I am a computational neuroscientist (excuse my French) with a strong interest in finding basic principles of how nervous systems operate. And yet, I am spending several months on a secondment project to analyse spine x-rays to improve the diagnoses of neck injuries. Why am I doing this?
The reason is that the project involves a branch of artificial intelligence called “deep learning” to analyse the x-rays. Deep learning uses “deep” neural networks that learn to perform a task – here, to delineate each vertebral body – from a large number of examples. Each time the network is presented with an image, it makes a guess about where the vertebrae are and compares this outline with the right answer. As long as the guess is wrong, it learns from its mistakes to get better.
This project is giving me a hands-on experience with deep learning, which I believe could be useful to understand the computations done in real brain networks.
David Marr, a great computational neuroscientist, warned that we might not understand brain computations by studying neurons and the intricate structures they form. He drew an analogy with flight. The aeronautic enthusiasts who studied bird feathers’ intricate patterns never came close to designing a flying machine. The Wright brothers, instead, studied aerodynamics. They put a plank in a horizontal air flow, measured the resulting lift force on the plank, and determined how lift changed as they varied airspeed or the plank’s angle.
To formulate a theory of brain computations, we need a neuroscience analogue of the plank. Deep neural networks could be that plank. They learn to represent the “world” – in this case x-ray images – as a hierarchy of image features, and use this representation to produce an answer. Just like a brain. But, while we know how to train them, we do not understand how they analyse images, once trained.

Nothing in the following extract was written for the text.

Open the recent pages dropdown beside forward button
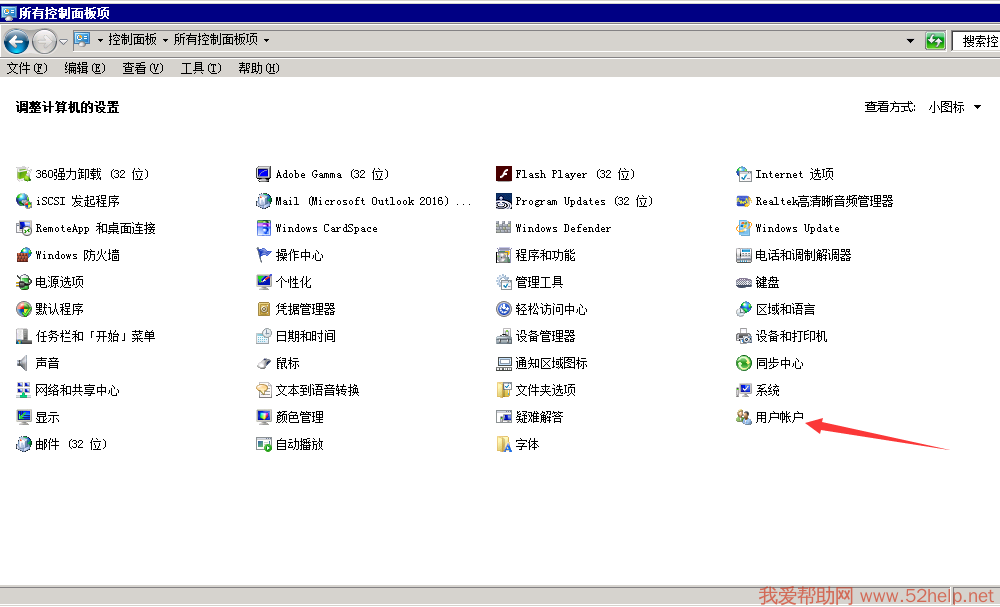This screenshot has height=607, width=1000. (x=64, y=41)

Understanding how deep networks analyse images could give us insights into how our own brains are doing it. Deep networks are a dream-come-true experimental system for a neuroscientist. We know the precise “anatomy” of the network, and the state of each neuron during image processing. If we cannot understand deep networks, with their simple neurons and perfectly determined architecture, we may never understand the brain.
Learning about deep networks during my secondment project has taught me the necessary technical skills, and has given me clear ideas about how to understand these artificial intelligences. But for now, I am going back to spine x-rays.